After Le Maître est l'Enfant, Estelle and I watched another French education documentary tonight, Être plutôt qu’avoir ? -  'To Be rather than to have?' It was a look at education, especially in France, historically. I found the pictures of school before the 19th-century desks-in-rows era interesting. Like this from Pieter Bruegel The Elder.

And then a look at some of the ways that some educators have enriched education for primary-age children: through circle times, philosophy for children, forest school, Montessori classes. Lots to think about again: good to now and again, or even regularly, challenge the way we teach - how much is a product of the relatively short history of public education, and how much is a conscious approach to real education?

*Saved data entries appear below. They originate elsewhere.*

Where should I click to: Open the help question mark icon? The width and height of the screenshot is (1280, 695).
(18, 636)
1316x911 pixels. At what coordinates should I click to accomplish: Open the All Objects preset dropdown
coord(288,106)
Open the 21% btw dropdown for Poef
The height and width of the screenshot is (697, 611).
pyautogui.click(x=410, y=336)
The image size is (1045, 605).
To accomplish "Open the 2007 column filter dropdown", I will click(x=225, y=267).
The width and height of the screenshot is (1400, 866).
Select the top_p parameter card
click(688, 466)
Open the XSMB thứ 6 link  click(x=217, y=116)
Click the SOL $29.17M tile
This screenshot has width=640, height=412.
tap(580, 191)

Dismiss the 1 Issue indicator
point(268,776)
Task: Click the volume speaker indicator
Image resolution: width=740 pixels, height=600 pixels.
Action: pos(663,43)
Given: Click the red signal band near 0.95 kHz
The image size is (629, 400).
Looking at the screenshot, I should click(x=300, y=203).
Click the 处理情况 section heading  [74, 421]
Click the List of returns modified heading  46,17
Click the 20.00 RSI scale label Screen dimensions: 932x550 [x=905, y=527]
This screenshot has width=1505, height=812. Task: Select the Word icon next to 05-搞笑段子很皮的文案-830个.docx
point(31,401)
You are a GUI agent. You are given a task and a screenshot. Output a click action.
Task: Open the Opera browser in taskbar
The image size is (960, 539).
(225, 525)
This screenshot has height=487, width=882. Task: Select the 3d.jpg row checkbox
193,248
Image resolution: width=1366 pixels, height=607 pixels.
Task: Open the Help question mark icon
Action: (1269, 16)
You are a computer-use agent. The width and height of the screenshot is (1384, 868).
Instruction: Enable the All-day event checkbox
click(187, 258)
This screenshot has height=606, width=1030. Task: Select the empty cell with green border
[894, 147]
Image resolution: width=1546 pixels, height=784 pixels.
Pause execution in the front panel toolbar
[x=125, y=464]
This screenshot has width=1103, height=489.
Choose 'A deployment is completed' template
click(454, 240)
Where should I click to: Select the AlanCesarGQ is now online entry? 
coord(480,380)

We saw Célestin Freinet working the vegetable patch with his students. And some of his 'pedagogical constants', a kind of manifesto:
  1. The child is of the same nature as us [adults].
  2. Being bigger does not necessarily mean being above others.
  3. A child's academic behavior is a function of his constitution, health, and physiological state.
  4. No one - neither the child nor the adult - likes to be commanded by authority.
  5. No one likes to align oneself, because to align oneself is to obey passively an external order.
  6. No one likes to be forced to do a certain job, even if this work does not displease him or her particularly. It is being forced that is paralyzing.
  7. Everyone likes to choose their job, even if this choice is not advantageous.
  8. No one likes to move mindlessly, to act like a robot, that is to do acts, to bend to thoughts that are prescribed in mechanisms in which he does not participate.
  9. We [the teachers] need to motivate the work.
  10. No more scholasticism.
  11. Everyone wants to succeed. Failure is inhibitory, destructive of progress and enthusiasm.
  12. It is not games that are natural to the child, but work.
  13. The normal path of [knowledge] acquisition is not observation, explanation and demonstration, the essential process of the School, but experimental trial and error, a natural and universal process.
  14. Memorization, which the School deals with in so many cases, is applicable and valuable only when it is truly in service of life.
  15. [Knowledge] acquisition does not take place as one sometimes believes, by the study of rules and laws, but by experience. To study these rules and laws in [language], in art, in mathematics, in science, is to place the cart before the horse.
  16. Intelligence is not, as scholasticism teaches, a specific faculty functioning as a closed circuit, independent of the other vital elements of the individual.
  17. The School only cultivates an abstract form of intelligence, which operates outside living reality, by means of words and ideas implanted by memorization.
  18. The child does not like to listen to an ex cathedra lesson.
  19. The child does not tire of doing work that is in line with his life, work which is, so to speak, functional for him.
  20. No one, neither child nor adult, likes control and punishment, which is always considered an attack on one's dignity, especially when exercised in public.
  21. Grades and rankings are always a mistake.
  22. Speak as little as possible.
  23. The child does not like the work of a herd to which the individual has to fold like a robot. He loves individual work or teamwork in a cooperative community.
  24. Order and discipline are needed in class.
  25. Punishments are always a mistake. They are humiliating for all and never achieve the desired goal. They are at best a last resort.
  26. The new life of the School presupposes school cooperation, that is, the management by its users, including the educator, of life and school work.
  27. Class overcrowding is always a pedagogical error.
  28. The current design of large school complexes results in the anonymity of teachers and pupils; It is, therefore, always an error and a hindrance.
  29. The democracy of tomorrow is being prepared by democracy at the School. An authoritarian regime at the School cannot be formative of democratic citizens.
  30. One can only educate in dignity. Respecting children, who must respect their masters, is one of the first conditions for the redemption of the School.
  31. The opposition of the pedagogical reaction, an element of the social and political reaction, is also a constant, with whom we shall have, alas! to reckon unless we are able to avoid or correct it ourselves.
  32. There is also a constant that justifies all our trial and error and authenticates our action: it is the optimistic hope in life.

1 comment:

  1. Thanks for helping me re-discover the Freinet pedagogy, which I heard a bit about in my teacher training, but never could see in action. I would love to see how it really is in the class...
    La Prairie (primaire and collège), in Rangueil, is in the Pédagogie Nouvelle movement: it's close to Freinet. I spent a day there to see how it works: in my view it's a great school, which manages to turn a lot of the movement's beautiful principles into a functioning and well structured environment.
    The main problem is, when these kids leave La Prairie and join a conventional collège or lycée, they usually have to re-take a year as it's so different from the way they are used to learning!
    Would I have made that choice as a parent, had I lived close and not had the option of the International School? I think I would.